**FRAGMENTO DEL DOCUMENTO**
○ ○ ○ ○ ○ ○ ○

Otro de los prejuicios que afectan a la sexualidad masculina es el deber de saber todo sobre el sexo, porque se supone que tiene que ser iniciador. En estas condiciones, debe esconderse la ignorancia que se manifiesta de muchos modos, por ejemplo, en la fantasía de que las mujeres tienen una emisión seminal semejante a la de ellos, es un ejemplo de cómo se construye una mujer imaginaria sobre la base de la representación especular de sí mismo. Lo que los varones llaman un “saber sobre mujeres”, es un saber sobre las manipulaciones seductoras para lo que en otros tiempos se llamaba el requiebro, pero no es un saber sobre sus diferencias, deseos ni apetencias.
La predisposición al deseo, el estar siempre listo, y la capacidad para mantener la erección hasta que se logre el orgasmo femenino, es un imperativo social para los hombres.

Sin embargo, esta relación entre erección y orgasmo femenino, es una relación imaginaria que no convalida la experiencia y es la causante de que muchos hombres maduros se retraigan de todo contacto sexual por tener problemas de erección. Si en cambio, se considerase una posibilidad de actuar de acuerdo a los deseos y no movidos por el afán de quedar bien, sería posible disfrutar de una sexualidad más placentera porque las vías de obtención del placer serían más amplias y no condicionadas por los mitos que sostienen como debe ser esa relación. Tal vez así sería posible que un síntoma como la eyaculación precoz fuera menos frecuente, dado que ésta no deja de ser un síntoma de una relación conflictiva con las mujeres. Las presuntas causas de orden neurológico, quedan desmentidas cuando se comprueba que los que eyaculan precozmente no tienen ningún problema en controlar la emisión de esperma cuando se masturban.
Los varones hablan poco de su sexualidad, si se entiende por hablar no la jactancia exhibicionista, que tiene mucho de inflación y de mentira, sino una comunicación verdadera que exprese sensaciones y sentimientos íntimos. Y sobre todo, que exprese insatisfacción. La sensación de deber cumplido oscurece el malestar que puedan haber tenido en una relación sexual.

○ ○ ○ ○ ○ ○ ○

**TAREAS**
**a)** Traduce al inglés esta oración del texto sobre la sexualidad masculina: "La predisposición al deseo, el estar siempre listo, y la capacidad para mantener la erección hasta que se logre el orgasmo femenino, es un imperativo social para los hombres."
**b)** Copia del texto sobre la sexualidad masculina el pasaje comprendido entre "Los varones hablan" y "una relación sexual.", ambos incluidos.
**c)** Escribe cómo sigue el texto sobre la sexualidad masculina después de su última oración.

**DATOS DE ESTUDIO**
○ ○ ○ ○ ○ ○ ○

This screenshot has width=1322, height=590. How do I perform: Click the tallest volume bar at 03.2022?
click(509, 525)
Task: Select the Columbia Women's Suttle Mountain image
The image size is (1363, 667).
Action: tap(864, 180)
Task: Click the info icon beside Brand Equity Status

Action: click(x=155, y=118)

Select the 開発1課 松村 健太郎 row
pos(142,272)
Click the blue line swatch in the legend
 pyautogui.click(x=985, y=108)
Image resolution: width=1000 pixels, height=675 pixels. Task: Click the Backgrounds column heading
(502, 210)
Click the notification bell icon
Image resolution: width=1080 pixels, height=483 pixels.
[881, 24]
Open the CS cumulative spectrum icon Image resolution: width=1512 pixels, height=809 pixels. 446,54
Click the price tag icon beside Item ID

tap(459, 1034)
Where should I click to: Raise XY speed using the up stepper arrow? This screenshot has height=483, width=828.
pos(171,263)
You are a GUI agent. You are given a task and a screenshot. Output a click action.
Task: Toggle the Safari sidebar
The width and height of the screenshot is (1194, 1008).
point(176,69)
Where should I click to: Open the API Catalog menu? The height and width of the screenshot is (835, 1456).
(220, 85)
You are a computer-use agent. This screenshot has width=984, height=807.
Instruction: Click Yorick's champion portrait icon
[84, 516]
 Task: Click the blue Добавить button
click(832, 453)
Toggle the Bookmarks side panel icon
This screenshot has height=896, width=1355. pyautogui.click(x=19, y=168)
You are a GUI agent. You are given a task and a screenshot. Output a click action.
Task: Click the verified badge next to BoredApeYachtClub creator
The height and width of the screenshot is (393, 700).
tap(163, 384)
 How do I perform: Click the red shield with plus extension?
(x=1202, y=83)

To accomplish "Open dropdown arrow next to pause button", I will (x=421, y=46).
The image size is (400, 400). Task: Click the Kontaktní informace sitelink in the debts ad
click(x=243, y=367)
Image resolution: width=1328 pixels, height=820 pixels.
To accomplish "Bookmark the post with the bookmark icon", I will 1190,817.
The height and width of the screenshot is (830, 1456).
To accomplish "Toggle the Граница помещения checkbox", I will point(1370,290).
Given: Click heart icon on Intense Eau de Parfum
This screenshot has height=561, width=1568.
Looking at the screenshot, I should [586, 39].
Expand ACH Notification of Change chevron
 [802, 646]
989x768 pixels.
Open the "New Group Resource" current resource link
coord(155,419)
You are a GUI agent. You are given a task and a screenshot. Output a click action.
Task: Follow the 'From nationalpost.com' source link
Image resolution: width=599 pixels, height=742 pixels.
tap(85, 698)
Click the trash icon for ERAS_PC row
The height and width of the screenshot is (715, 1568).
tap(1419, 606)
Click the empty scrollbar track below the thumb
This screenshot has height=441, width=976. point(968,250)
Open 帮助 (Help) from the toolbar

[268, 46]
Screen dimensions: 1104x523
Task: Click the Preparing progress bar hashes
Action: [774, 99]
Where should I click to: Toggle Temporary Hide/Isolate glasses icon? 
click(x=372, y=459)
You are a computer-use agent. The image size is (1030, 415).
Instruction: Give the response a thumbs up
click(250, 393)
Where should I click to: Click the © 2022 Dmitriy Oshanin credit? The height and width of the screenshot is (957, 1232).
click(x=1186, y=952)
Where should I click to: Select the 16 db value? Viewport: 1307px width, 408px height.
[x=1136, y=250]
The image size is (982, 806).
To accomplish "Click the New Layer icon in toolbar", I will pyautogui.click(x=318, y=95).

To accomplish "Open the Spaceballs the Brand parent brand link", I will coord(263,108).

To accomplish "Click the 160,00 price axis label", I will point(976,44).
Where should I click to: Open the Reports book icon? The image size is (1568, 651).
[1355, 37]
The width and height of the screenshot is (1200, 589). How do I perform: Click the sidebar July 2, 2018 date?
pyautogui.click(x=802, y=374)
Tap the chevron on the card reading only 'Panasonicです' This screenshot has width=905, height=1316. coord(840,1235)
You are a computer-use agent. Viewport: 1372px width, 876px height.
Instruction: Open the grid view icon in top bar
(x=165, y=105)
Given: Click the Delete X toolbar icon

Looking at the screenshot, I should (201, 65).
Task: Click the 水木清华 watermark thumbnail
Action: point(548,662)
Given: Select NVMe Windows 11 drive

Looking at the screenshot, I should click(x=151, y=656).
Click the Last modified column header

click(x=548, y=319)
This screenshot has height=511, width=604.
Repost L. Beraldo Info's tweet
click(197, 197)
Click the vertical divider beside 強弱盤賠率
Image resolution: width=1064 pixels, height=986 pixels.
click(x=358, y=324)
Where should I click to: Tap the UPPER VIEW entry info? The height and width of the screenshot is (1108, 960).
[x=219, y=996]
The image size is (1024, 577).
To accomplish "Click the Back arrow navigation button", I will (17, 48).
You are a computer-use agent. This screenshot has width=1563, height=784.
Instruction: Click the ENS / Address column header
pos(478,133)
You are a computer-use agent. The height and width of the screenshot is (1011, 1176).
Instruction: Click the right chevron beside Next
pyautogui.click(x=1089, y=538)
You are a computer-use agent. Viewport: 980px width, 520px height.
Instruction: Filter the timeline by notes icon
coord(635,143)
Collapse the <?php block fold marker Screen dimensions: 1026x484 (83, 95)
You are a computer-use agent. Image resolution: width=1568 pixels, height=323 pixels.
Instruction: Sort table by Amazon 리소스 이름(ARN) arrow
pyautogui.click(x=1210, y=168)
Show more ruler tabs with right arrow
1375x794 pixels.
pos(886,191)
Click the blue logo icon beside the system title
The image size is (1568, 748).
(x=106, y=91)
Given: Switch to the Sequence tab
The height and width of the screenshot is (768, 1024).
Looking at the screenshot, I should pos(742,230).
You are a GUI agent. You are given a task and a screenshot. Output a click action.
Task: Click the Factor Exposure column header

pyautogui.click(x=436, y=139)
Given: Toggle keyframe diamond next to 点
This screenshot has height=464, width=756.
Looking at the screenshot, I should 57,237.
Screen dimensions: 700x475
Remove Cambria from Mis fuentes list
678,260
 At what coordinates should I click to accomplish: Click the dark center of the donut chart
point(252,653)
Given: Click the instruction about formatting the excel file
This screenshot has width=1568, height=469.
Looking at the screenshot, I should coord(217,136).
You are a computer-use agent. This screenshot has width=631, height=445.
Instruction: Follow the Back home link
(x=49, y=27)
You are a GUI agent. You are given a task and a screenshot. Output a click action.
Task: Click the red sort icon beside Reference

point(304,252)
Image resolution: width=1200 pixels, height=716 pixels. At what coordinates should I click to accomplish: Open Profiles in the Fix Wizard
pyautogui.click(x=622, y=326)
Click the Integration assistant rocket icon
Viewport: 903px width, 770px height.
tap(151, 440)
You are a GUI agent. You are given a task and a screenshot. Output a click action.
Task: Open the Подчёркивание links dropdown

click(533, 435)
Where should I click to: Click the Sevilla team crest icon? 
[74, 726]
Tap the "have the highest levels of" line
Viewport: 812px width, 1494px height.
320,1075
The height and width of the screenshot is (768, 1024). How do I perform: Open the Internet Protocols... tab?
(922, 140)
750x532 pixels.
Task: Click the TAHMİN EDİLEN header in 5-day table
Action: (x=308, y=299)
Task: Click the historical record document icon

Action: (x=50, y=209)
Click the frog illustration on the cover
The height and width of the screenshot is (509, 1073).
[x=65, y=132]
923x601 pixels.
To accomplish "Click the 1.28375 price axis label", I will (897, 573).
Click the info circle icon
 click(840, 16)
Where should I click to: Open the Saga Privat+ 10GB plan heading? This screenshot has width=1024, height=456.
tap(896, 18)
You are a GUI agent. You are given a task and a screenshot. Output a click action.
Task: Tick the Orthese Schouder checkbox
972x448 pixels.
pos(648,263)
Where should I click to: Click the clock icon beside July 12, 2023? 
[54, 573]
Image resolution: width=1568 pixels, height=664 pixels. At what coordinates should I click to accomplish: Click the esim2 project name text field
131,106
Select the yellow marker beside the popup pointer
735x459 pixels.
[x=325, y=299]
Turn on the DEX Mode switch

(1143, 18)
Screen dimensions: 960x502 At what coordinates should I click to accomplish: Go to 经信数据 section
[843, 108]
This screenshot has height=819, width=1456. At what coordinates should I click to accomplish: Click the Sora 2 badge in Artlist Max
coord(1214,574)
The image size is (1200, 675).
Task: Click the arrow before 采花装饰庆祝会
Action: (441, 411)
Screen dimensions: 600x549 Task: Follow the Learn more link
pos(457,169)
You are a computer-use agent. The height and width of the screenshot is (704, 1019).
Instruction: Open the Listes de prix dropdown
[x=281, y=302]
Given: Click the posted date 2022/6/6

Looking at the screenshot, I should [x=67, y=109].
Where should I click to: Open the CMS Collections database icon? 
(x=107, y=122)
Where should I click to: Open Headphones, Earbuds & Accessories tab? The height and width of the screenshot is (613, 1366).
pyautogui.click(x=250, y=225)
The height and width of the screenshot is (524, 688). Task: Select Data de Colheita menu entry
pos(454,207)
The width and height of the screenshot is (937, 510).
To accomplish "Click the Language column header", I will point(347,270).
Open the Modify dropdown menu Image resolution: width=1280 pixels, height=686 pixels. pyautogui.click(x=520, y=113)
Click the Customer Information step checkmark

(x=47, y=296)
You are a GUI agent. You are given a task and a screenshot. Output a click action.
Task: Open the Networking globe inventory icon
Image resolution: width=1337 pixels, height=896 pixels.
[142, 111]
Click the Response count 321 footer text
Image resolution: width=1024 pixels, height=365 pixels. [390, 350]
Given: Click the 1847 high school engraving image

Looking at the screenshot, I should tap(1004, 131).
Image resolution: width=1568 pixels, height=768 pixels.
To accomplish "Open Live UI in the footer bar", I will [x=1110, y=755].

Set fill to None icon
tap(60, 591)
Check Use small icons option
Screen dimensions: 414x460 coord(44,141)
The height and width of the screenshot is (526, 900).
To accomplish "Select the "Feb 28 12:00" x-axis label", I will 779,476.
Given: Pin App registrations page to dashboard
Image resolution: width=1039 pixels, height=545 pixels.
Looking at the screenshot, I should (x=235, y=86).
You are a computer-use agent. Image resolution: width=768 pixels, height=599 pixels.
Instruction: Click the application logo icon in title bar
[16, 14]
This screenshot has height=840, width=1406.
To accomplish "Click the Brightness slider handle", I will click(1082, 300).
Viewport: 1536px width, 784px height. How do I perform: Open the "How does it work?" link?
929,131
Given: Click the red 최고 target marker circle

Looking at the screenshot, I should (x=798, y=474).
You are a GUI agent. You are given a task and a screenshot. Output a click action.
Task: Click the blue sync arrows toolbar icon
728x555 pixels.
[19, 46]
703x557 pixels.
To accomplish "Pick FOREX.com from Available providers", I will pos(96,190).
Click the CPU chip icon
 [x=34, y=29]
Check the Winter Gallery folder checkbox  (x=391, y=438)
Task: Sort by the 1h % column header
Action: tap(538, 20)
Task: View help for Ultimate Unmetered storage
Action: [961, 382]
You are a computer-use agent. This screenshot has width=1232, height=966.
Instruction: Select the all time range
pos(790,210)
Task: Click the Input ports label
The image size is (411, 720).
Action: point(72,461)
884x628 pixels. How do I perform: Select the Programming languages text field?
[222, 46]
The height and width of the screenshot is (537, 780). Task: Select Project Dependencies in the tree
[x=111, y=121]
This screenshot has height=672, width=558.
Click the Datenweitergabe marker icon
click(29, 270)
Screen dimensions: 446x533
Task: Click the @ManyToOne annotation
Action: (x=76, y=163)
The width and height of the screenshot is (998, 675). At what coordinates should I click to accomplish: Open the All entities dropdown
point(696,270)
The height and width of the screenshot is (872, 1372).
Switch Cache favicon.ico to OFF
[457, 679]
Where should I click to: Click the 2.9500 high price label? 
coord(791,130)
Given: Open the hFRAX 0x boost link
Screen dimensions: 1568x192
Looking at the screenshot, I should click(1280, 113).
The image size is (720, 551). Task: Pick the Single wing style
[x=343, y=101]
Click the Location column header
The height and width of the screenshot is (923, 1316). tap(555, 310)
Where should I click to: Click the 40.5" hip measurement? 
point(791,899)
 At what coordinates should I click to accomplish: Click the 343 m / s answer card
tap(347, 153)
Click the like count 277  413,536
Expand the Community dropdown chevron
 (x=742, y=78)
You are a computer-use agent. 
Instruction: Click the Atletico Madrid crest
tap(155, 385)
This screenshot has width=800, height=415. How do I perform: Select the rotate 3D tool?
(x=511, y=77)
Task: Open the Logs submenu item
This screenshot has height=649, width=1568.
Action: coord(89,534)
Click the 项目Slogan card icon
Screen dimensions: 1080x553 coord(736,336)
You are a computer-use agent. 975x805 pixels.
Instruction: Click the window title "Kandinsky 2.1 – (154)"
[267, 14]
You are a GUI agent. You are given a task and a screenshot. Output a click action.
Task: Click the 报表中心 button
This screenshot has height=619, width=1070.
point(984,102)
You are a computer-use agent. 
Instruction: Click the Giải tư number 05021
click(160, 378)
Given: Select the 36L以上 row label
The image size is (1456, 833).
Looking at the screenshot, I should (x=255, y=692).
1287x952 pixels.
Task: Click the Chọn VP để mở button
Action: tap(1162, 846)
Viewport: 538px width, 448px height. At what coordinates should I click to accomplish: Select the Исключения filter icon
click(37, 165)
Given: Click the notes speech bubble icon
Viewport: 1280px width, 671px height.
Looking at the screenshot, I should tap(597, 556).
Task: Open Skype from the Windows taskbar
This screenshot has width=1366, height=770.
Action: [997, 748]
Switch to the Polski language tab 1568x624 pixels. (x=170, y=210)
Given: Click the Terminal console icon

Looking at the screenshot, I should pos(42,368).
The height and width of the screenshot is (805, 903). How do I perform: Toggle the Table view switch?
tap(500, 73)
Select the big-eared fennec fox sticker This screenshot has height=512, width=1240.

○ ○ ○ ○ ○ ○ ○

**RESPUESTAS**
**a)** The predisposition to desire, being always ready, and the ability to maintain an erection until female orgasm is achieved is a social imperative for men.

**b)**
Los varones hablan poco de su sexualidad, si se entiende por hablar no la jactancia exhibicionista, que tiene mucho de inflación y de mentira, sino una comunicación verdadera que exprese sensaciones y sentimientos íntimos. Y sobre todo, que exprese insatisfacción. La sensación de deber cumplido oscurece el malestar que puedan haber tenido en una relación sexual.

**c)**
La fijación a la madre es otra de las razones que alimentan la promiscuidad porque los expone a una mayor insatisfacción en las relaciones con las otras mujeres que no son ella. Además siendo promiscuos se protegen a sí mismos de una posible pérdida. Otra de las maneras de protegerse es la tan clásica relación con dos mujeres. La del amor, a la que dirigen la ternura, una mujer que admiran y respetan, la que representa un ideal, pero con la que sufren de impotencia o de una potencia disminuida. Paralelamente su deseo erótico se acrecienta con otra mujer, que en otros tiempos era socialmente despreciada, pero que sin llegar en la actualidad hasta ese punto, basta con que sus
recursos –tanto sociales, como económicos o educativos- la coloquen en una situación de inferioridad con ellos o al menos, que dependa de ellos en algún sentido. Eso les permite desplegar su potencia. Esto funciona como un subtexto aún en aquellos hombres posmodernos que están de acuerdo con la igualdad entre los sexos. En la película que protagonizó Sergi López, “El cielo abierto”, puede verse bien esta problemática. Una cosa es la ideología consciente y otra cosa es la erogeneidad del cuerpo que aún sigue respondiendo a patrones de excitación más arcaicos.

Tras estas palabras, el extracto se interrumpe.